== STATED EXERCISE ==
Copy out the stretch of data from the line containing "You are a computer-use" through the line containing "click(x=117, y=149)" verbatim, leaving the pictures out.

** Begin MATERIAL FOR THIS TASK **

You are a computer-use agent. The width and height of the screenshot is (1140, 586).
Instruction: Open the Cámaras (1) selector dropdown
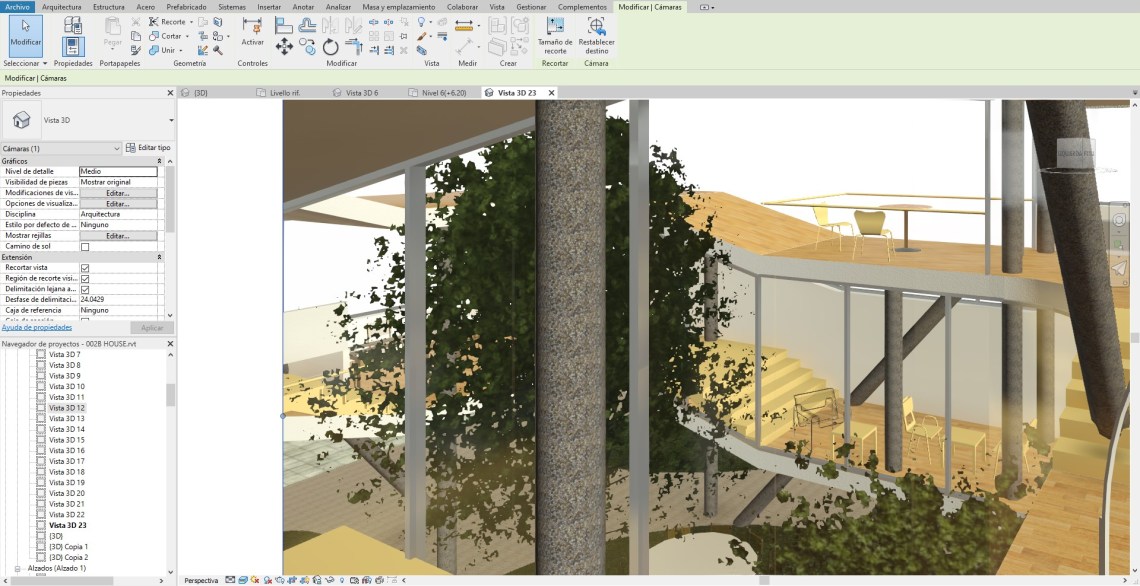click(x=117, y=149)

** End MATERIAL FOR THIS TASK **
** Begin MATERIAL FOR THIS TASK **

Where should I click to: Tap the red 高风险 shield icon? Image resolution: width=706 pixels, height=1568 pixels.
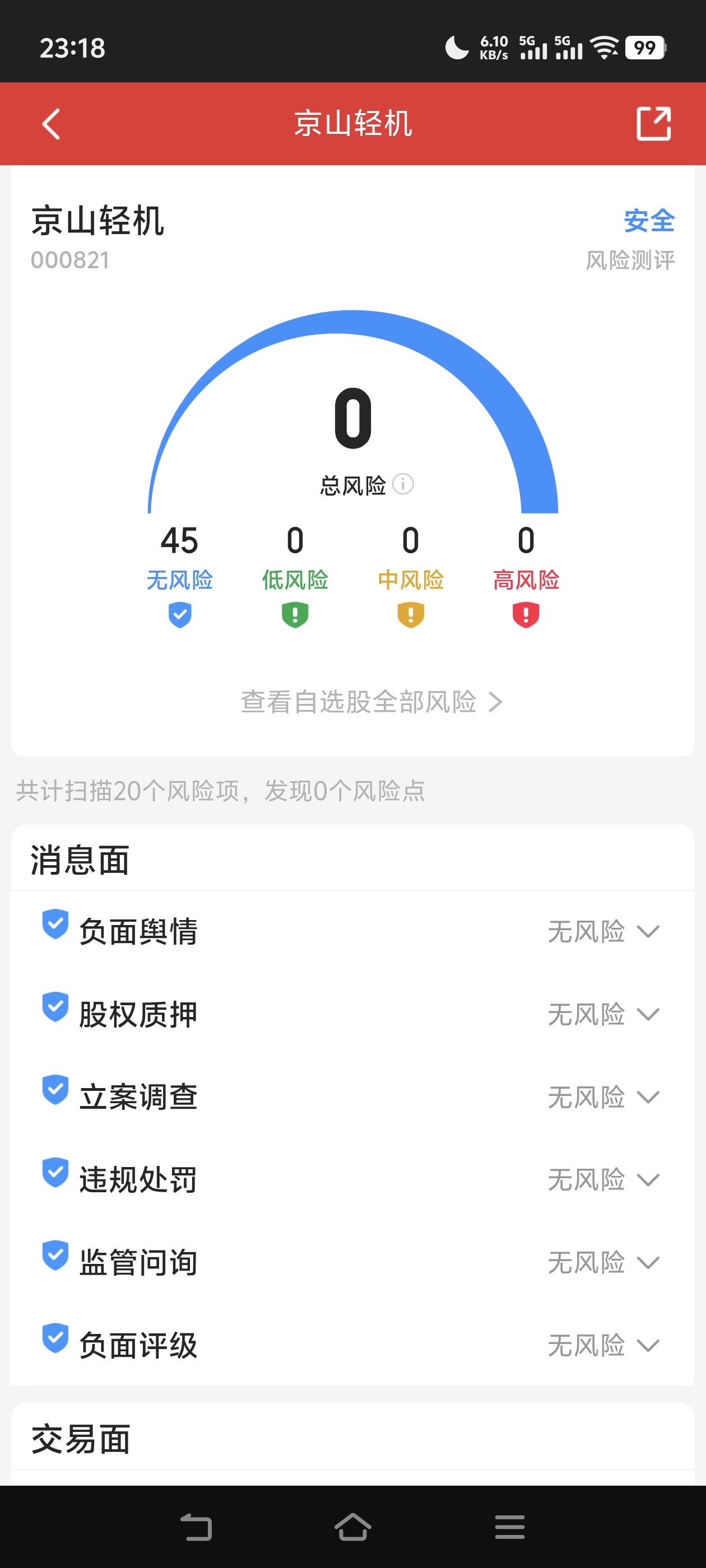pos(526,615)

** End MATERIAL FOR THIS TASK **

== OUTPUT ==
You are a computer-use agent. The width and height of the screenshot is (1140, 586).
Instruction: Open the Cámaras (1) selector dropdown
click(x=117, y=149)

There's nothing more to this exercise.